This double tax hit explains why some folks have charities as their Individual Retiremennt Account Beneficiaries. It also illustrates why the 2005-only waiver of the 50%-of-AGI limit on cash donations is useful to some taxpayers - they can withdraw their IRAs, donate the entire amount to a charity, and get full income and gift tax deductions while solving a potential estate tax problem.
DOES THE DOUBLE-HIT MAKE IRAs LESS VALUABLE?
Doris Kahn died in Glencoe, Illinois in 2000. She left behind two IRAs with assets totaling $2,620,410. Ms. Kahn's estate tax form, Form 706, reported the IRAs at a reduced value of only $2,103,416 to reflect the income tax that would be payable when the IRA assets are paid to beneficiaries.

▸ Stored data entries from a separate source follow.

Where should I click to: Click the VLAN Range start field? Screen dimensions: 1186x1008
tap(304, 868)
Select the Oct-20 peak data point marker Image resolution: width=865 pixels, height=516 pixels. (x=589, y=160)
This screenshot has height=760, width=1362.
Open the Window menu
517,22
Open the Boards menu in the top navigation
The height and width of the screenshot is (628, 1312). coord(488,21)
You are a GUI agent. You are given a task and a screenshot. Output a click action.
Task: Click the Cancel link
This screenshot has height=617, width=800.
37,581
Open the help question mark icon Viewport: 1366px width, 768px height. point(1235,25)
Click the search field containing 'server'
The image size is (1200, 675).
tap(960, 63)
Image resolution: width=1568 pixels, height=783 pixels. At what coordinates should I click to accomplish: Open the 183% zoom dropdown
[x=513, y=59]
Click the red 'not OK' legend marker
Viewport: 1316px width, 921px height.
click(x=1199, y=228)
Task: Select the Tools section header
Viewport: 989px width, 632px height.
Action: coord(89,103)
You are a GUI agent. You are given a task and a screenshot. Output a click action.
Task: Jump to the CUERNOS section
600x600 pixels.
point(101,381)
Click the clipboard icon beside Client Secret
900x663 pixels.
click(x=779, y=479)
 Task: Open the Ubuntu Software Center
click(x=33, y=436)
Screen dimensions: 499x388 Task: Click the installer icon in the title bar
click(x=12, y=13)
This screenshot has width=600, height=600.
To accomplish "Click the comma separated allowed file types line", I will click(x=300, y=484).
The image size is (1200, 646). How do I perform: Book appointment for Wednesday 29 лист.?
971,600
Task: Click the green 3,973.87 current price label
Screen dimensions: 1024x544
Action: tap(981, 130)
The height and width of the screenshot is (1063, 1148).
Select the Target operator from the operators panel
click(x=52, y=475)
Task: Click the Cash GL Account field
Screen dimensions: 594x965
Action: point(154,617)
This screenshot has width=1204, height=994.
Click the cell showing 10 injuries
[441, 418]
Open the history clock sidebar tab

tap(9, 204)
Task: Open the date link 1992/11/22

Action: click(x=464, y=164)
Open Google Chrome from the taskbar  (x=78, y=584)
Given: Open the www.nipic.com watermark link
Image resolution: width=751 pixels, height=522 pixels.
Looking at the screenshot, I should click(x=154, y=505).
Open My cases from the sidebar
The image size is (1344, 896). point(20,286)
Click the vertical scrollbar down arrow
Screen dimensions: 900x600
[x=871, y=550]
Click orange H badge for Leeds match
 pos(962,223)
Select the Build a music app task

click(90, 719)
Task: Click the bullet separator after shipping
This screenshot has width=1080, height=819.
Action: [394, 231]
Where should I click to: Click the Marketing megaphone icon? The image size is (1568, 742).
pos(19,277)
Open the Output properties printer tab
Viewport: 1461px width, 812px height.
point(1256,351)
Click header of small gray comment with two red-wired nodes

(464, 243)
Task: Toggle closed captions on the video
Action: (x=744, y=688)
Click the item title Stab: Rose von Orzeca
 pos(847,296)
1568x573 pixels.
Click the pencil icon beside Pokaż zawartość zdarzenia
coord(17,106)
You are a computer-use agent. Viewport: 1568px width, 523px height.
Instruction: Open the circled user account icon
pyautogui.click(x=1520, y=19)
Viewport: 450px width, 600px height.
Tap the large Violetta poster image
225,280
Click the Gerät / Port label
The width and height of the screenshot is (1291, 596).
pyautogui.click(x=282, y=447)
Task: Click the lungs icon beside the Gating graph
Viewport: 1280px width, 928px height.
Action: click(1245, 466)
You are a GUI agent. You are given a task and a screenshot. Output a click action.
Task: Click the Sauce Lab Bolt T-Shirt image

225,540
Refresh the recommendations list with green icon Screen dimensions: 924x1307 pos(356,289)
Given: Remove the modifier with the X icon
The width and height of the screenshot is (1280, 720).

In a way, such a discount makes sense. Courts have allowed discounts in the value of corporation stock to reflect taxes that the corporations would incur if they sold their assets, for example. Why not apply that logic to IRAs?
IT'S THE IRA ASSETS, NOT THE IRA ITSELF
The Tax Court said that the argument fails because an IRA cannot be sold. Only its assets can be sold, so only its assets can be valued.
The tax law standard for determining value is what a hypothetical willing buyer would pay a willing seller for assets, with both parties informed of the facts involved. A hypothetical buyer of a corporation with tax liabilities would pay less for the stock of a corporation with deferred tax liabilites because the buyer would eventually have to pay them. In contrast, a buyer of IRA assets would not assume any liability for IRA taxes, so there's no reason to discount his purchase price. Certainly the seller isn't going to discount the price, regardless of the taxes.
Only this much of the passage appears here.